The space, she says, is entirely in keeping with the Campbell philosophy: Don’t be afraid to make mistakes.

“It was always about giving people the space to fail. Some of my fondest memories involve people like Mark O’Halloran and Camille O’Sullivan trying stuff out for the first time.”

Following a stint working with “fairies and green screen” on the fantasy series Mystic Knights of Tir Na Nóg, Campbell signed on for Bachelors Walk where she met Tom Hall, the show’s co-director and co-creator, and her future husband.

“It was a very exciting time,” she says. Watching Tom and the Carney brothers together was amazing. They were just cooking creatively. It was fascinating the way they could fill in each other’s sentences and gaps. John is really sparky with great ideas; Tom is insightful and rigorous and a brilliant editor; Kieran Carney is the comedy. It had to end, in a way. But I’d love for them to work together again some day – Tom and John in particular. They have that very similar sense of humour and they grew up together making films together from the age of 16.”

She credits Hall with dragging her into the movieverse. Veronica Campbell may have ensured a solid education in theatre, but film had never been a big part of the family’s DNA.

“With Tom and I, our relationship has always been about talking about films,” she smiles. “From those first days on set. That’s how I ended up falling for film. I do love theatre. It was my home for 10 years. I love the rehearsal process. I love when it’s just you guys and the director and the script all interrogating each other. But film is so much my thing. Because I come from a photographic background, the technical aspect engages me.
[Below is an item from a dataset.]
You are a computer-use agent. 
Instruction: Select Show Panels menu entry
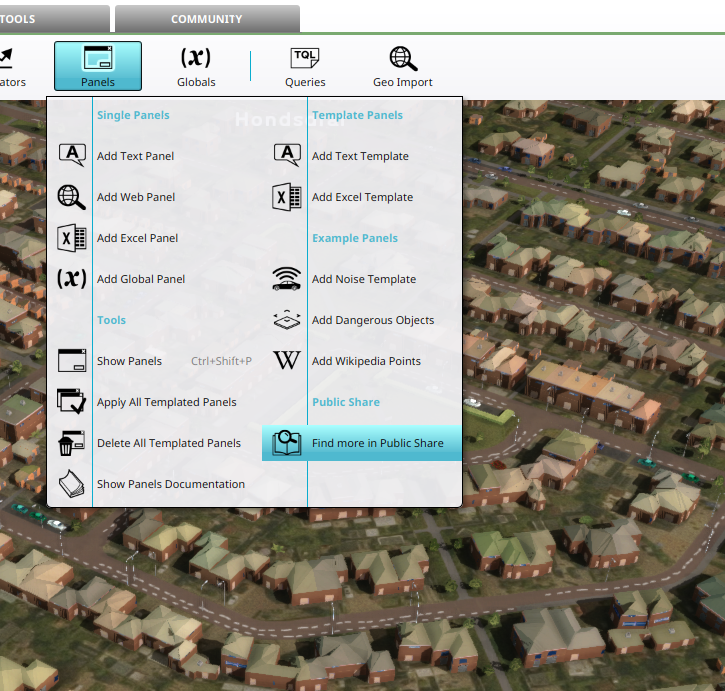(x=129, y=361)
And I love the discipline that you have to have as an actor to keep a connection with the material. As an actor, film is far more precious and unique. If you’re doing film it’s a one-off. It’s a one-off character. There’s nobody to compare with. It’s specific for me.”

Unsurprisingly, she’s serious about her craft and sees parallels between her father’s methodology and her own acting.

“We’re both striving to open ourselves up to everything,” she says. “There’s a difference between being real and being truthful. You can fake real. But being truthful is about showing and embracing your vulnerabilities and your ugly side. We’re all so afraid of being vulnerable. We spend our lives numbing ourselves with drugs and alcohol and all sorts to make it go away. But if you numb yourself to fear and anxiety, you also numb yourself to joy.”

She therefore relished the isolation required to shoot Conor Horgan's highly anticipated, award-winning dystopian drama, One Hundred Mornings. Shot on a shoestring budget around an old wooden house on the shores of Lough Dan, the film charts the efforts of two young couples as they attempt to survive the aftermath of an unspecified apocalypse.

“I know I’m going to look back on it as one of the best experiences ever on a film,” says Campbell. “The crew were in a BB at the top of the hill. The cast were in cabins. For the four weeks it was very intense and very long hours. Conor just kept rolling between takes to find just the right look, just the right moment. It made the work much better. There was nowhere to hide. We worked with no breaks and that made you very edgy and tired and prickly and sick of each other.”

She’s also been busy toiling for her other half. Sensation, Hall’s sex comedy about a sheep farmer turned pimp, is scheduled for release this autumn. Was it tricky taking direction from somebody you breakfast with?

“Not at all,” she grins. “Sometimes I’d see a rough cut and the edit and there might be something he had taken out and I’ll say: ‘No, not that bit.’ Then you see him later and he’s like, ‘Yeah, kept that bit in: you were right.’ It’s lovely to be able to talk about that stuff. For me, anyway.”